Perinetti: a gennaio cercheremo un rinforzo per reparto

Si è messo in discussione riconoscendo l’errore Maddaloni, ma non ha nessuna intenzione di arrendersi. Giorgio Perinetti, unico punto di riferimento tecnico della società, ne parla a La Nazione, analizzando lucidamente il momento e rilanciando il progetto.

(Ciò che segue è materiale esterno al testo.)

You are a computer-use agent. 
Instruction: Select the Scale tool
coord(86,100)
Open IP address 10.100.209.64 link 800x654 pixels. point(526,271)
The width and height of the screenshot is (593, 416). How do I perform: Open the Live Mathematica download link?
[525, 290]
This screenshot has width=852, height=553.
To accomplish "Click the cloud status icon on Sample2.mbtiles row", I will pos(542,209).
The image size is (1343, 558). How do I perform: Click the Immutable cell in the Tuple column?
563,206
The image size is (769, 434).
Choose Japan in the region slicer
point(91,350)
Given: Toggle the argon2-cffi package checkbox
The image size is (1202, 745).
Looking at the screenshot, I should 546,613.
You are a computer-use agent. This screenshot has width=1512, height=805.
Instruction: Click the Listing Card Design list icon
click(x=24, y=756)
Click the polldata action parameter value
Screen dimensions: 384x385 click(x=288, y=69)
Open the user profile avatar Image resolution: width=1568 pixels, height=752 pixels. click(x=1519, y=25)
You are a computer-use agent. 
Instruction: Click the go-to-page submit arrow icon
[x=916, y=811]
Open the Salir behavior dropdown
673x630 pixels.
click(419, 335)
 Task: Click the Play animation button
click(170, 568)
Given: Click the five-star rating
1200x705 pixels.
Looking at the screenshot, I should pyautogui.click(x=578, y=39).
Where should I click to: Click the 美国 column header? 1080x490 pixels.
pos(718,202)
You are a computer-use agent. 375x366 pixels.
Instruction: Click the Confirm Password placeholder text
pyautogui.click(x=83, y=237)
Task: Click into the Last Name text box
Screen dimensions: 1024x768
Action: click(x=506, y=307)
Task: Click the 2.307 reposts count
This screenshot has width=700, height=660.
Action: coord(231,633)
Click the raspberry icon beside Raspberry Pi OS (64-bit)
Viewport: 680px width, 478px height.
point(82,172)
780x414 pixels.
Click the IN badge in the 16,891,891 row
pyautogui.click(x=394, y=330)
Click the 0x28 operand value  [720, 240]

«Siamo alla vigilia di 180 minuti impegnativi ai quali poi seguirà la sosta . Abbiamo preso atto della fase negativa che stavamo incontrando con Maddaloni e deciso di cambiare. Non volevamo fare stravolgimenti e quindi la scelta è ricaduta su Paolo Negro. In questo momento delicato la concentrazione di tutti deve essere sul presente. Siamo sempre in emergenza ma spero che la situazione si possa normalizzare. Le considerazioni su un eventuale nuovo allenatore le faremo dopo i prossimi sette giorni. Il presente si chiama Negro, che ha la nostra fiducia e conosce benissimo calciatori e ambiente. Ci sono state tante difficoltà a partire dagli infortuni che sono stati in un numero impressionante. La madre di tutti i problemi è che siamo una squadra nata dal 9 agosto. Questo un po’ ci preoccupava, perché è stato difficile costruire una base cementata dall’esperienza comune. Strada facendo abbiamo scoperto che abbiamo leader tecnici ma non emotivi e caratteriali. A gennaio cercheremo un rinforzo per reparto anche con questo tipo di caratteristiche. La squadra resta a mio avviso competitiva, i valori tecnici ci sono e non mi pento affatto di averla assemblata. Ovvio che non avere per diverso tempo a disposizione tanti calciatori è penalizzante, ma non voglio alibi. Vediamo se tra il recupero di alcuni giocatori, la sosta e il mercato riusciamo a rimetterci in carreggiata e a fare un girone ritorno in linea delle nostre aspettative, ovvero essere a ridosso delle favorite. Ora siamo distanti ma ancora in tempo a cambiare il trend. Non mi pento di essere tornato, sapevo che avremmo potuto avere delle difficoltà e le ho sempre esposte alla società. Ho preso la responsabilità della scelta di Maddaloni e davanti a una scelta che non ha dato i risultati sperati ho chiesto alla società se pensava potessi essere io il problema. Mi hanno invece detto di andare avanti e stiamo cercando insieme di sistemare le cose, come successe nel 2004-05 la mia prima annata qui. Il girone di andata fu complesso. A gennaio tornarono D’Aversa e Taddei ed arrivarono giocatori importanti. Fu necessario un cambio in panchina, ma alla fine raggiungemmo l’obbiettivo».